Character. Path to a text file listing PoN AI file paths (one per line).

aitype

Character. Type of AI input file (passed to ReadPonAI(), e.g., "gatk", "dragen", "other").

minsnpcov

Integer. Minimum SNP coverage to include a site in the AI calculation. (default: 20)

output

Character. Output directory for the processed PoN AI Rdata file.

prefix

Character. Prefix for the output file.

maxgap

Numeric.

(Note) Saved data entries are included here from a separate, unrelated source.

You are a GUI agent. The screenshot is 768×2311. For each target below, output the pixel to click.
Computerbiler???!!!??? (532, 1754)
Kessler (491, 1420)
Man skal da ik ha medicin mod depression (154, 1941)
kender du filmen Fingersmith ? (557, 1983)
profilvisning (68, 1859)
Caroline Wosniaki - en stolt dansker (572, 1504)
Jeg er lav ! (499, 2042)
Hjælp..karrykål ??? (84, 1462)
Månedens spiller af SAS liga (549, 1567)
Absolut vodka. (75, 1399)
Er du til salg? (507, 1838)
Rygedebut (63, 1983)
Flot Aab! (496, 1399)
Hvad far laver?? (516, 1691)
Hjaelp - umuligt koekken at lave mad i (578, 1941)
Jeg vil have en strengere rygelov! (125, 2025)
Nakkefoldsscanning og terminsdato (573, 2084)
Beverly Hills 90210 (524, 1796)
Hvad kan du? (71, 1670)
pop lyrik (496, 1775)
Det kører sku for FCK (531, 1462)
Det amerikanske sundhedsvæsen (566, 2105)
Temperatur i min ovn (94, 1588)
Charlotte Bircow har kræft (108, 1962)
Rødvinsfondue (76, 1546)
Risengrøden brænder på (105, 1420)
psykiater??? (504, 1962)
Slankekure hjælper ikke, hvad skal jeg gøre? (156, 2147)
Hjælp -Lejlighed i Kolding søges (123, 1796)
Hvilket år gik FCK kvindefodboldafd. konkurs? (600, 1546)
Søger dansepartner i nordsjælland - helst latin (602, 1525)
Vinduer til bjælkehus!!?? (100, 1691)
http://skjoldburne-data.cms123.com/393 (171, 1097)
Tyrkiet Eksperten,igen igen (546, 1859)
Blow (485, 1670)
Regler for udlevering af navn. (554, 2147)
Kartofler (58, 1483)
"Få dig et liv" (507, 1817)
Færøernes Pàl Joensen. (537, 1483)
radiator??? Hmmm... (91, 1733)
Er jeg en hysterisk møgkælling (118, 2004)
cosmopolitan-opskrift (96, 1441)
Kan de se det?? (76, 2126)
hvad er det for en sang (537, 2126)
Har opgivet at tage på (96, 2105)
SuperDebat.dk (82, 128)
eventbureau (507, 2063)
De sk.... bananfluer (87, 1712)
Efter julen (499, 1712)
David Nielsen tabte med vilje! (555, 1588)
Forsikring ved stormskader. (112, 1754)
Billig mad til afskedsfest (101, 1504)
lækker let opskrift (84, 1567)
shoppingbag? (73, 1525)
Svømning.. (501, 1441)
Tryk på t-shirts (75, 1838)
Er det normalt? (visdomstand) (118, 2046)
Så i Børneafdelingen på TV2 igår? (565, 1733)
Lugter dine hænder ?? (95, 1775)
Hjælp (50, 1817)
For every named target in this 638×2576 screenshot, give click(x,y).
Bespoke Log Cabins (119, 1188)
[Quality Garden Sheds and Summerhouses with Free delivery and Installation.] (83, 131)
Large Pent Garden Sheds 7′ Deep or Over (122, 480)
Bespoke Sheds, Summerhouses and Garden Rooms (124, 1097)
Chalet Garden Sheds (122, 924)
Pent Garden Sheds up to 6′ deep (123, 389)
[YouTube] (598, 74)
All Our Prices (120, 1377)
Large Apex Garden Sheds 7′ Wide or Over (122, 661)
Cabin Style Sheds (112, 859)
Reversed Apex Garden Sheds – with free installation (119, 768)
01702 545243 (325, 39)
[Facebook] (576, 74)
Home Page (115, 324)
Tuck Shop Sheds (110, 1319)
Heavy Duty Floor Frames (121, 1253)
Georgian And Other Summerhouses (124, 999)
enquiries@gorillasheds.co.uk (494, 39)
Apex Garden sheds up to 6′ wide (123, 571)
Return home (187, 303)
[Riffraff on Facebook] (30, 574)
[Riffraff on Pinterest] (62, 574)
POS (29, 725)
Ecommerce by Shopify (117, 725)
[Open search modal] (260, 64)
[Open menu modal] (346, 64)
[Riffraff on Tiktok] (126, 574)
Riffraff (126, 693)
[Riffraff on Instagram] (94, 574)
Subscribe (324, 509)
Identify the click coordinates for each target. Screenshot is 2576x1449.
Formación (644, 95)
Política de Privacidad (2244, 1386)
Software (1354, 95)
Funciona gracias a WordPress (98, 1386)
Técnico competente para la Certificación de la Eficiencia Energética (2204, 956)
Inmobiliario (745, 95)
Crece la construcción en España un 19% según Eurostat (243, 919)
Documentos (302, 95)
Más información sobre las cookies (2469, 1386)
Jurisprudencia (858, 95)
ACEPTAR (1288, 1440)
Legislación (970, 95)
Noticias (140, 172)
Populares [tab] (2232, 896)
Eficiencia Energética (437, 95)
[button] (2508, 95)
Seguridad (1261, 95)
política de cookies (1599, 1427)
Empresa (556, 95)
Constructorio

Maximum allowed gap between SNPs within a bin. (default: 2000000)

maxbinsize

Numeric. Maximum allowed bin size (bp). (default: 5000000)

minbinsize

Numeric. Minimum allowed bin size (bp). (default: 500000)

snpnum

Integer. Target number of SNPs per bin. (default: )

gender

Character. Gender of sample "male" or "female".

Value

Invisibly returns NULL. Saves an Rdata file containing the processed PoN reference (pon_ref) and the estimated dispersion parameters (theta_fit).

Details

This function reads all PoN AI files, bins the AI data using BinMaf(), summarizes bin-level BAF/MAF and depth statistics, and estimates beta-binomial over-dispersion (theta) stratified by depth. The reference table and theta estimates are saved as an Rdata file for use in downstream analysis.